+++ PROVIDED RECORDS

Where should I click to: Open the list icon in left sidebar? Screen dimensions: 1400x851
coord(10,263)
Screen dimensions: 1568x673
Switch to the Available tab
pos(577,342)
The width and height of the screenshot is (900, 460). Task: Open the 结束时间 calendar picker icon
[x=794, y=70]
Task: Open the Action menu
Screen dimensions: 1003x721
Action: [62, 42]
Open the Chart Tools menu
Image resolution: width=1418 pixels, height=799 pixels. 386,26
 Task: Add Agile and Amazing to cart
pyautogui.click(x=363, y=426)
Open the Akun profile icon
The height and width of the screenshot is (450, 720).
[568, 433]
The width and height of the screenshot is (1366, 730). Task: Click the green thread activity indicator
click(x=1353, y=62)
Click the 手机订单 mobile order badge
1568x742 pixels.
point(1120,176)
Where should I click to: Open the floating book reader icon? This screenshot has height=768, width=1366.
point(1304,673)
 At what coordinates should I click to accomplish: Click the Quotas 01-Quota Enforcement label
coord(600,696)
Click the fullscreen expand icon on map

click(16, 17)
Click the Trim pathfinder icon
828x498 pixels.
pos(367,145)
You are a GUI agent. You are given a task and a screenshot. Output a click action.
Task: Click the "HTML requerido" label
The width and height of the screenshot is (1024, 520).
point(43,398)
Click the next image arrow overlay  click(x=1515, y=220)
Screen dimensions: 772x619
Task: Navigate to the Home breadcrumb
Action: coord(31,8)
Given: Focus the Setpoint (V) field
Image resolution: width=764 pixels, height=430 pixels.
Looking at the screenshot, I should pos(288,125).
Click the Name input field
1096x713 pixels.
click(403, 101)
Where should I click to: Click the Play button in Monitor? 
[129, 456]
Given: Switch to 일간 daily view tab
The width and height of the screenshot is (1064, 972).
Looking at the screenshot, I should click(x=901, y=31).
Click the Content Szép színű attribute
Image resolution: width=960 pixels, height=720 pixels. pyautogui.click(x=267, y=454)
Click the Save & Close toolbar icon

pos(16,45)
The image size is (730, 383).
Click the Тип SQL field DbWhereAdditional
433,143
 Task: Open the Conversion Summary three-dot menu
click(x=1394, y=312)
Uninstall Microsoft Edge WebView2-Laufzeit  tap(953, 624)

++++++

_TASK STATEMENT_
Could you retype all of the entries, leaving every character unchanged?

_ANSWER TO THIS PROBLEM_
Where should I click to: Open the list icon in left sidebar? Screen dimensions: 1400x851
coord(10,263)
Screen dimensions: 1568x673
Switch to the Available tab
pos(577,342)
The width and height of the screenshot is (900, 460). Task: Open the 结束时间 calendar picker icon
[x=794, y=70]
Task: Open the Action menu
Screen dimensions: 1003x721
Action: [62, 42]
Open the Chart Tools menu
Image resolution: width=1418 pixels, height=799 pixels. 386,26
 Task: Add Agile and Amazing to cart
pyautogui.click(x=363, y=426)
Open the Akun profile icon
The height and width of the screenshot is (450, 720).
[568, 433]
The width and height of the screenshot is (1366, 730). Task: Click the green thread activity indicator
click(x=1353, y=62)
Click the 手机订单 mobile order badge
1568x742 pixels.
point(1120,176)
Where should I click to: Open the floating book reader icon? This screenshot has height=768, width=1366.
point(1304,673)
 At what coordinates should I click to accomplish: Click the Quotas 01-Quota Enforcement label
coord(600,696)
Click the fullscreen expand icon on map

click(16, 17)
Click the Trim pathfinder icon
828x498 pixels.
pos(367,145)
You are a GUI agent. You are given a task and a screenshot. Output a click action.
Task: Click the "HTML requerido" label
The width and height of the screenshot is (1024, 520).
point(43,398)
Click the next image arrow overlay  click(x=1515, y=220)
Screen dimensions: 772x619
Task: Navigate to the Home breadcrumb
Action: coord(31,8)
Given: Focus the Setpoint (V) field
Image resolution: width=764 pixels, height=430 pixels.
Looking at the screenshot, I should pos(288,125).
Click the Name input field
1096x713 pixels.
click(403, 101)
Where should I click to: Click the Play button in Monitor? 
[129, 456]
Given: Switch to 일간 daily view tab
The width and height of the screenshot is (1064, 972).
Looking at the screenshot, I should click(x=901, y=31).
Click the Content Szép színű attribute
Image resolution: width=960 pixels, height=720 pixels. pyautogui.click(x=267, y=454)
Click the Save & Close toolbar icon

pos(16,45)
The image size is (730, 383).
Click the Тип SQL field DbWhereAdditional
433,143
 Task: Open the Conversion Summary three-dot menu
click(x=1394, y=312)
Uninstall Microsoft Edge WebView2-Laufzeit  tap(953, 624)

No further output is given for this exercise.